··· EXCERPTED TEXT ···

Canoo Inc.
- Formerly: Evelozcity (2017–2019)
- Type: Public
- Traded as: OTC Pink: GOEVQ;
- Industry: Automotive
- Founded: 2017; 9 years ago
- Founders: Stefan Krause; Ulrich Kranz;
- Defunct: January 17, 2025
- Fate: Bankruptcy and Liquidation
- Headquarters: Torrance, California, US, U.S.
- Key people: Tony Aquila (chairman & CEO)
- Products: Electric vehicles
- Number of employees: 805 (December 31, 2021)
- Website: canoo.com at the Wayback Machine (archived December 25, 2024)

= Canoo =

Bankrupt American electric vehicle manufacturer

Canoo Inc. was an American automotive company based in Torrance, California, that developed and manufactured electric vehicles. Canoo's research and development team was based in Michigan, in the Detroit region (Auburn Hills, Livonia), and production operations in Justin, Texas. The company had plans to produce commercial electric vehicles such as vans for fleet, vehicle rental, and ride-sharing services. On January 17, 2025, Canoo filed for Chapter 7 bankruptcy.

··· DATA PROVIDED ···

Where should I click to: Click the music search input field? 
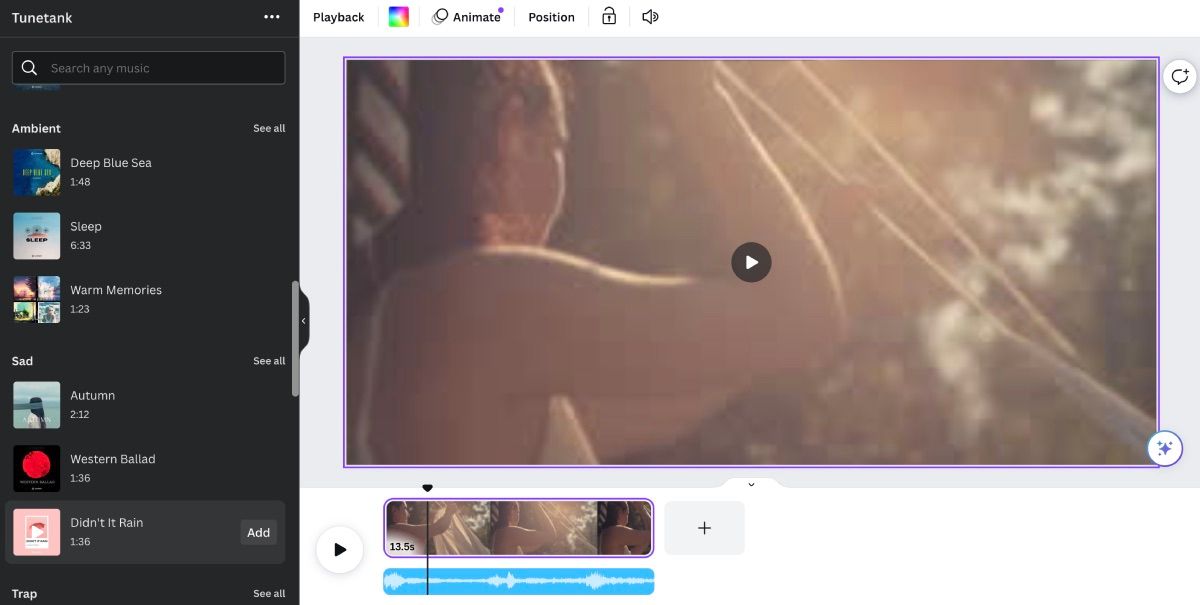150,67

···

• [WHAT TO DO]
(a) According to the Canoo text, where did the company carry out its production operations?
(b) Write the next part of the Canoo article, starting after its last sentence.
The lines that come after the Canoo text are separate material with no connection to it.

• [EXERCISE RESPONSES]
(a) Justin, Texas.

(b)
== History ==
===Origins as Evelozcity===
Canoo was founded in 2017 under the name Evelozcity by Stefan Krause and Ulrich Kranz. Krause worked for Deutsche Bank as its chief financial officer while Kranz worked for BMW as a senior executive. Both men had met at rival EV company Faraday Future before leaving together to form their own company in 2017, due to disagreement with Faraday Future's leadership. Krause took on the role of chief executive officer at Evelozcity, and Kranz became chief technology officer. The company received its primary funding from Chinese investor Li Pak-tam and German entrepreneur David Stern.

In April 2018, Evelozcity Canoo hired Karl-Thomas Neumann, the former head of Opel, as a senior executive.

===Renamed to Canoo===
In March 2019 Evelozcity was renamed Canoo. In July 2019, Neumann left Canoo, but he remained an investor in the company.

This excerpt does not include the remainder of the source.